Under SNMP, a network device has an object management system which includes an object database containing various objects relating to the network device, referred to as a management information base (MIB) and agent software for querying and modifying the objects, referred to as an agent. A system being managed under SNMP also includes a management station running manager software which provides centralized control of the various network devices by communicating with the agent software over the network. The software for management typically runs on a network attached computer and an interface is provided in the form of a graphical user interface. The management software obtains information about the objects in the MIBs of the various network attached devices and allows a user to monitor, query or modify the objects in the MIBs. To monitor, query or modify an object the manager software sends a request over the network to the object management system. Agent software for examining or otherwise performing operations on the object examines the request, and if valid, carries out the request and sends a message back to the manager software. If an agent determines that a request is invalid, for example the request is to write to an object which can only be read, the agent returns the message indicating an error.
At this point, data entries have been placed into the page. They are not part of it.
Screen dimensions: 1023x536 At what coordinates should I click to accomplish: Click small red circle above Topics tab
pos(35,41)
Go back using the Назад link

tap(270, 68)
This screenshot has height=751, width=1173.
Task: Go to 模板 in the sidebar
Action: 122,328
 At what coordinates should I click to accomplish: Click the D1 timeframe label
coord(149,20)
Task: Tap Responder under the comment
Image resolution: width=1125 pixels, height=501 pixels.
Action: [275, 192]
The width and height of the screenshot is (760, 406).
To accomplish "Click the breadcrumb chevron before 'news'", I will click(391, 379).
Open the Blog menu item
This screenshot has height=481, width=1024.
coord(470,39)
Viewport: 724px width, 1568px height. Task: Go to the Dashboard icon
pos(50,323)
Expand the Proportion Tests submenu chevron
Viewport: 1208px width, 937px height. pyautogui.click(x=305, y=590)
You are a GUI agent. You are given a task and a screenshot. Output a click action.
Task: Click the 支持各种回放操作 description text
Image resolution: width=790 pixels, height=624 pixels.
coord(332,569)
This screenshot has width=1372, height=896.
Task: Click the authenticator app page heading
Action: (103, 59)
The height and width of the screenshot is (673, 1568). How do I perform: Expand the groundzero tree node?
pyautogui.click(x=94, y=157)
In SNMP, the managers software typically obtains information about each network attached device""s object management system via a MIB output file. A MIB compiler generates the MIB output file from one or more MIB input files, each of which contains the name of each object in a MIB structure, and the plurality of attributes which describe the objects and the valid operations which can be performed on the objects. The MIB input file reflects the objects and attributes associated with the objects as they were intended to be implemented in the management system. The MIB compiler merges the one or more MIB input files and generates a MIB output file which contains the name of each object in the MIB and the plurality of attributes which describe the objects and the valid operations which can be performed on the objects.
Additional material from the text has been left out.